_Action item_:
Your output is to hold only the lines from the one showing "Click the top" through the end of the listing, exactly, with every picture excluded.

_Information_:

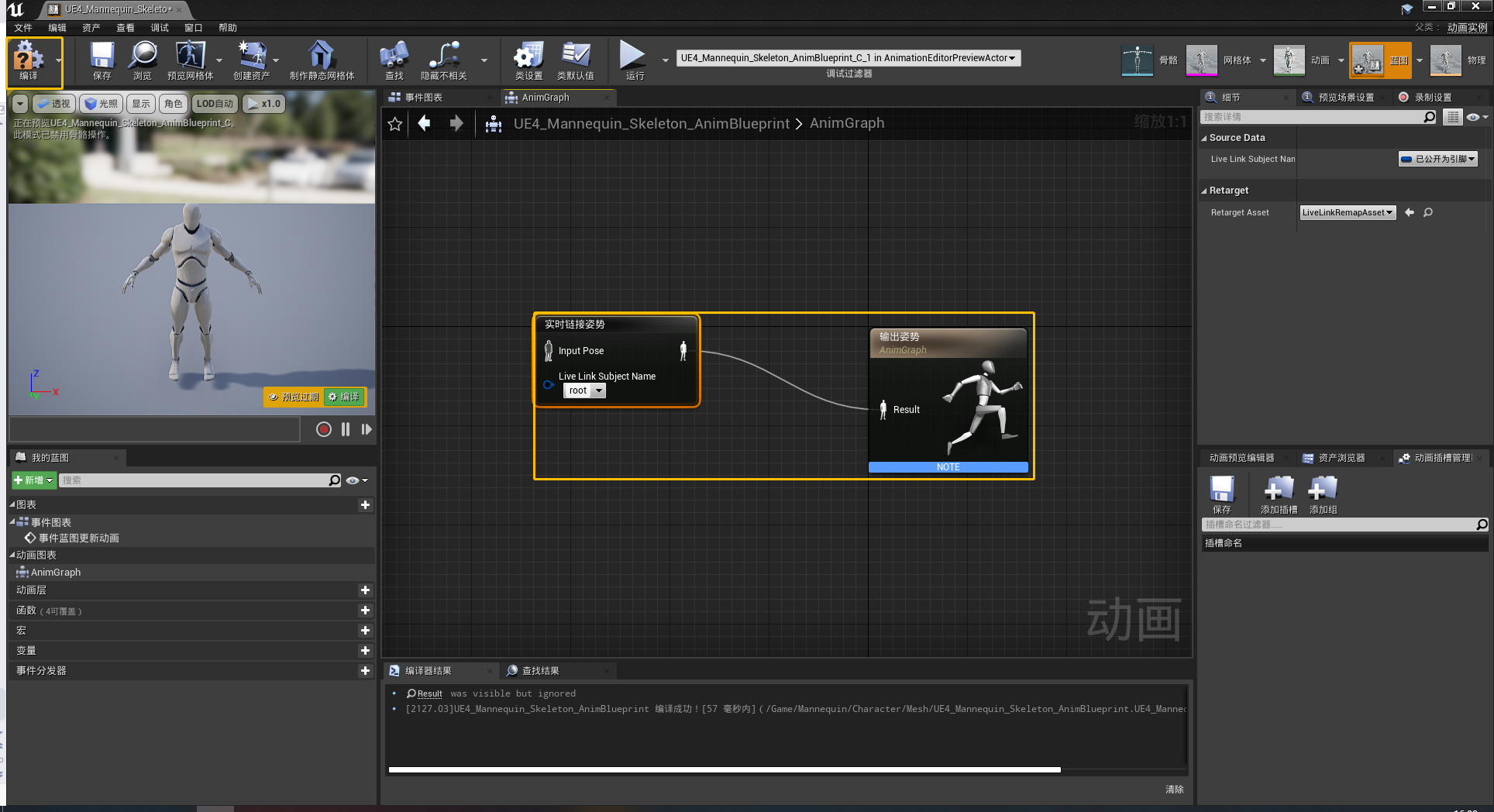Toggle the record button under the viewport
Viewport: 1494px width, 812px height.
pos(324,429)
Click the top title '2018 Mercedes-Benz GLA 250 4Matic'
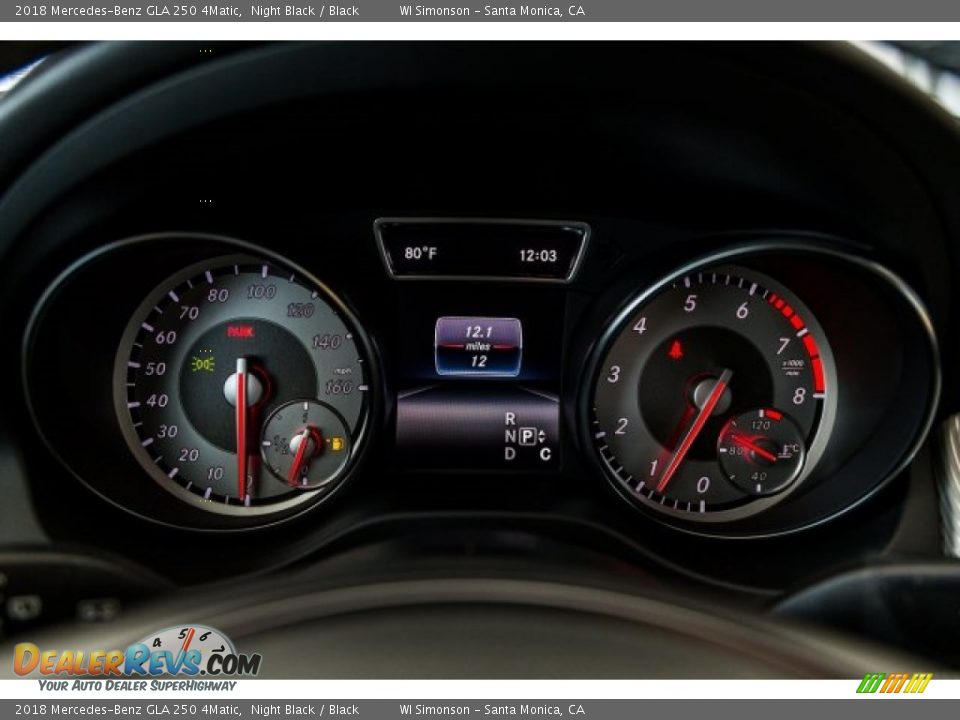960x720 pixels. point(128,11)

_Solution for this exercise_:
Click the top title '2018 Mercedes-Benz GLA 250 4Matic'
960x720 pixels. point(128,11)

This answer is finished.